Mutant p53 Gains Its Function via c-Myc Activation upon CDK4 Phosphorylation at Serine 249 and Consequent PIN1 Binding.

TP53 missense mutations significantly influence the development and progression of various human cancers via their gain of new functions (GOF) through different mechanisms. Here we report a unique mechanism underlying the GOF of p53-R249S (p53-RS), a p53 mutant frequently detected in human hepatocellular carcinoma (HCC) that is highly related to hepatitis B infection and aflatoxin B1. A CDK inhibitor blocks p53-RS's nuclear translocation in HCC, whereas CDK4 interacts with p53-RS in the G1/S phase of the cells, phosphorylates it, and enhances its nuclear localization. This is coupled with binding of a peptidyl-prolyl cis-trans isomerase NIMA-interacting 1 (PIN1) to p53-RS, but not the p53 form with mutations of four serines/threonines previously shown to be crucial for PIN1 binding. As a result, p53-RS interacts with c-Myc and enhances c-Myc-dependent rDNA transcription key for ribosomal biogenesis. These results unveil a CDK4-PIN1-p53-RS-c-Myc pathway as a novel mechanism for the GOF of p53-RS in HCC.
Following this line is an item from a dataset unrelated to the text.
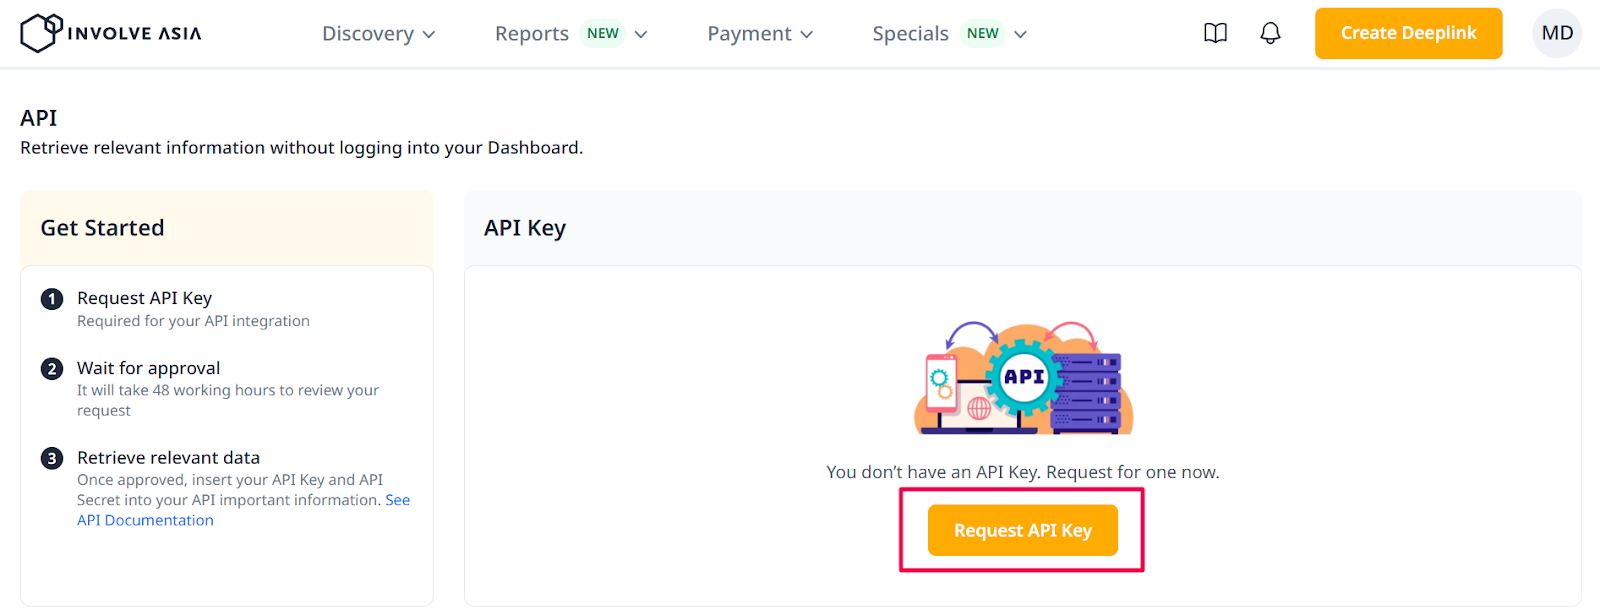Viewport: 1600px width, 610px height.
Task: Open the Reports menu
Action: [x=531, y=34]
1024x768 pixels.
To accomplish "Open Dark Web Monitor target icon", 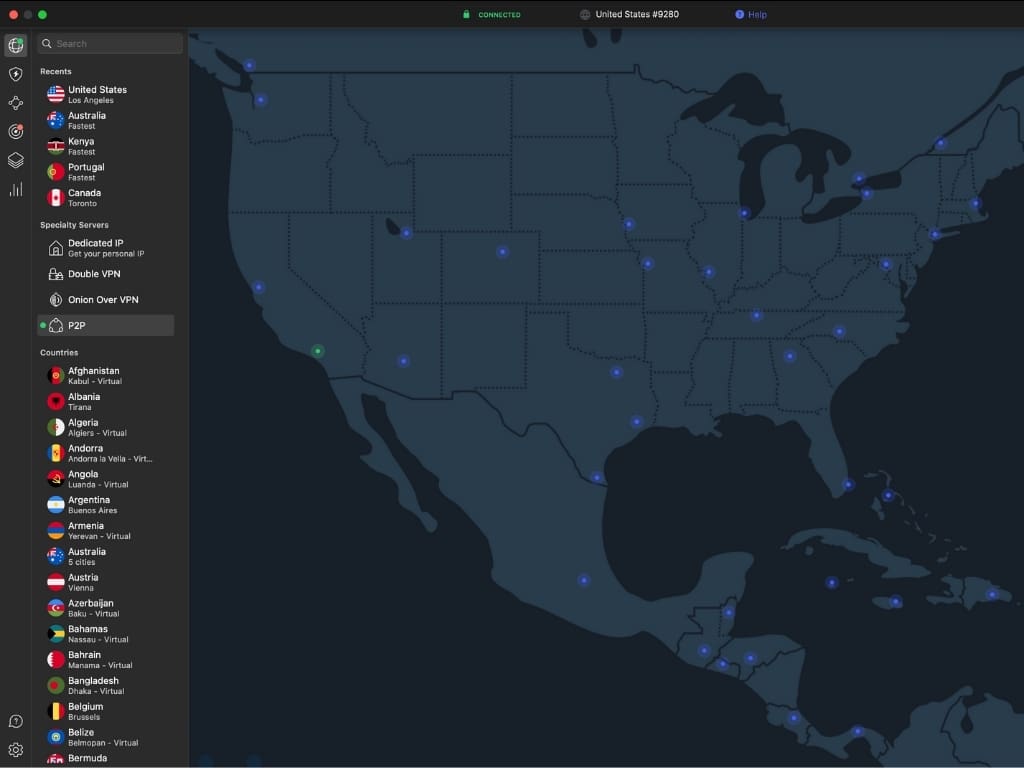I will (x=15, y=131).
Ccdc3: A New P63 Target Involved in Regulation Of Liver Lipid Metabolism.

TAp63, a member of the p53 family, has been shown to regulate energy metabolism. Here, we report coiled coil domain-containing 3 (CCDC3) as a new TAp63 target. TAp63, but not ΔNp63, p53 or p73, upregulates CCDC3 expression by directly binding to its enhancer region. The CCDC3 expression is markedly reduced in TAp63-null mouse embryonic fibroblasts and brown adipose tissues and by tumor necrosis factor alpha that reduces p63 transcriptional activity, but induced by metformin, an anti-diabetic drug that activates p63. Also, the expression of CCDC3 is positively correlated with TAp63 levels, but conversely with ΔNp63 levels, during adipocyte differentiation. Interestingly, CCDC3, as a secreted protein, targets liver cancer cells and increases long chain polyunsaturated fatty acids, but decreases ceramide in the cells. CCDC3 alleviates glucose intolerance, insulin resistance and steatosis formation in transgenic CCDC3 mice on high-fat diet (HFD) by reducing the expression of hepatic PPARγ and its target gene CIDEA as well as other genes involved in de novo lipogenesis. Similar results are reproduced by hepatic expression of ectopic CCDC3 in mice on HFD. Altogether, these results demonstrate that CCDC3 modulates liver lipid metabolism by inhibiting liver de novo lipogenesis as a downstream player of the p63 network.

Reviving the guardian of the genome: Small molecule activators of p53.

The tumor suppressor p53 is one of the most important proteins for protection of genomic stability and cancer prevention. Cancers often inactivate it by either mutating its gene or disabling its function. Thus, activating p53 becomes an attractive approach for the development of molecule-based anti-cancer therapy. The past decade and half have witnessed tremendous progress in this area. This essay offers readers with a grand review on this progress with updated information about small molecule activators of p53 either still at bench work or in clinical trials.